+++ EXERCISE INPUT
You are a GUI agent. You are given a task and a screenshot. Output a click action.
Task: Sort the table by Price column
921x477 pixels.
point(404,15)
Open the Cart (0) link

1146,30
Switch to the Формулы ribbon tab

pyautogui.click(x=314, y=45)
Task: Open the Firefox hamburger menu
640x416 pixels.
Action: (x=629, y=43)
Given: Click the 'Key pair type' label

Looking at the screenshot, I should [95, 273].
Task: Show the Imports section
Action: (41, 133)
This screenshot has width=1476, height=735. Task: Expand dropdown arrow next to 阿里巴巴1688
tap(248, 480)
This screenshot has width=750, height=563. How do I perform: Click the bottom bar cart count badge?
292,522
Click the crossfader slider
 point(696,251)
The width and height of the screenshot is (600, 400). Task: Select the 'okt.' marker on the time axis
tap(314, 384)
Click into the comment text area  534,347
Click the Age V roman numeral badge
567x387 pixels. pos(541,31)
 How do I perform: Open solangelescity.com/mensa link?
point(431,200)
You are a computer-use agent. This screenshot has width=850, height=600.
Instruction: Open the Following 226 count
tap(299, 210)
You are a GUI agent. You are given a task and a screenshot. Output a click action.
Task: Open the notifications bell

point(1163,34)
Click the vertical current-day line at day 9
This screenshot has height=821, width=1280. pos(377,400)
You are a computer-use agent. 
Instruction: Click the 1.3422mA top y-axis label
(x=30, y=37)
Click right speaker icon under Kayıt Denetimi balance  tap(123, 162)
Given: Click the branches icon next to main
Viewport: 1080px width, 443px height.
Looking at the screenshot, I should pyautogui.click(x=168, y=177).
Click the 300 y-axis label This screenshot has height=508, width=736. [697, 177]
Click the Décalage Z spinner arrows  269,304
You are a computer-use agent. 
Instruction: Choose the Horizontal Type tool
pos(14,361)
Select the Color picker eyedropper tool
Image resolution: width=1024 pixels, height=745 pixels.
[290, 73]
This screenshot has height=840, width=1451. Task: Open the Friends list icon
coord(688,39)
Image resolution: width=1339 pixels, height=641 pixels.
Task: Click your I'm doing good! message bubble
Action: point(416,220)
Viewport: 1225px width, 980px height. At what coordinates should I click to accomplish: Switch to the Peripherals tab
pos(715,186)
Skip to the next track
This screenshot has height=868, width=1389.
++++++
Return, word for word, each line from the line that contains "Viewport: 1225px width, 980px" to the end of the listing above; include both end lines and nothing else.

Viewport: 1225px width, 980px height. At what coordinates should I click to accomplish: Switch to the Peripherals tab
pos(715,186)
Skip to the next track
This screenshot has height=868, width=1389.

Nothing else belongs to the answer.